Yesterday the weather was unseasonably warm and pleasant here in Virginia. I opened the windows at home, and felt pleased by the fresh air. I thought I was happier because of the nice weather.
A new paper just took an unusually detailed look at how 11,000 diverse Australians’ answers to the question “‘All things considered, how satisfied are you with your life?” related to the weather at the 96,000 times and places they were asked. The authors found no effects when the word “life” was replaced with any of these: “job overall, employment opportunities, financial situation, home in which you live, feel part of local community, neighbourhood in which you live, how safe you feel, your health, amount of free time.”
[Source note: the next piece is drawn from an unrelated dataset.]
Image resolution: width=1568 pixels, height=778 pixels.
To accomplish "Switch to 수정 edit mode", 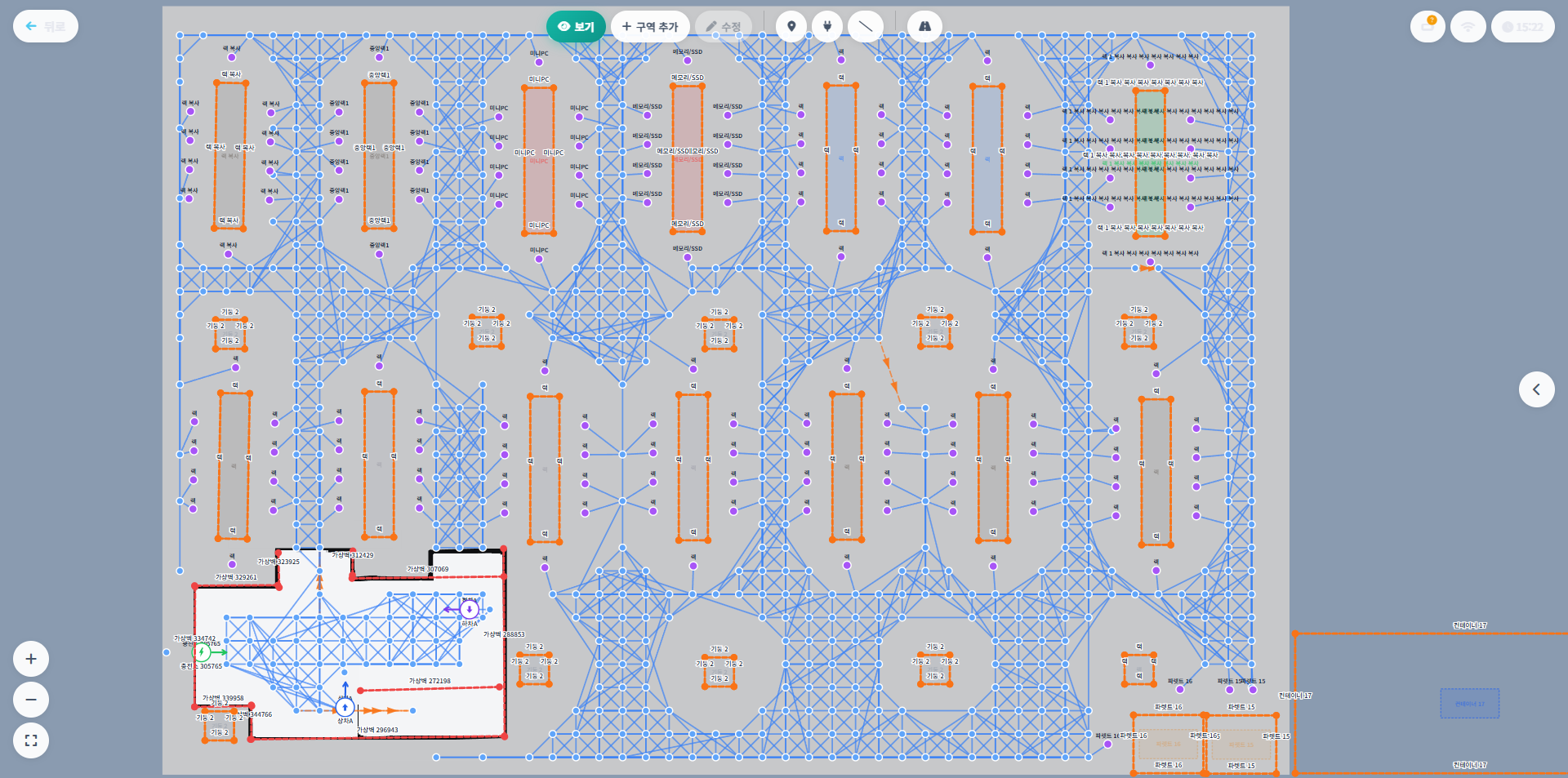I will (x=723, y=26).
But the authors did find effects related to that overall life satisfaction version. There were no effects of rain/snow, temperature, humidity, or windspeed, but people seemed a bit happier on days that were overall sunnier, and happier with lower air pressure, “typically associated with clouds, rain and strong winds.” Men had three times the preference for sunny weather, and when people moved to very different climates, that climate change had no effect on their happiness, controlling for weather at the time of their answer!
The authors suggest that life satisfaction answers differ from the others because “cognitive demands of assessing overall life satisfaction lead respondents to apply heuristics that are based on contemporaneous transient factors.” I think this means that we use weather to guess our happiness, when in fact we aren’t any happier. The authors support this by noting that these differences reduce as people get more experienced answering surveys, though I didn’t find that result very compelling.
Other interesting results include that people report being happier when someone else is sitting next to them while they answer the survey, that they get progressively less happy over the course of a day, and that they are no happier on weekends. Married people were happier, but people with more dependents were less happy. Middle-aged folks were less happy, and also it seems were mid-education-level folks, controlling for age and income. Here is the paper’s main regression:
Why didn't you include the effect size? 'A bit happier' means what? 20% happier? 10% happier? 1% happier?
Line from a song: "Heat is only skin deep. Cold is to the bone."
This makes much sense to some folks, none to others.
I think: 1) We give too little weight to climate in making choices; and 2) We don't have very good knowledge of what climate we actually prefer.
Me, I go hot. The most compatible climate I found was in the deep South. I wouldn't have predicted it.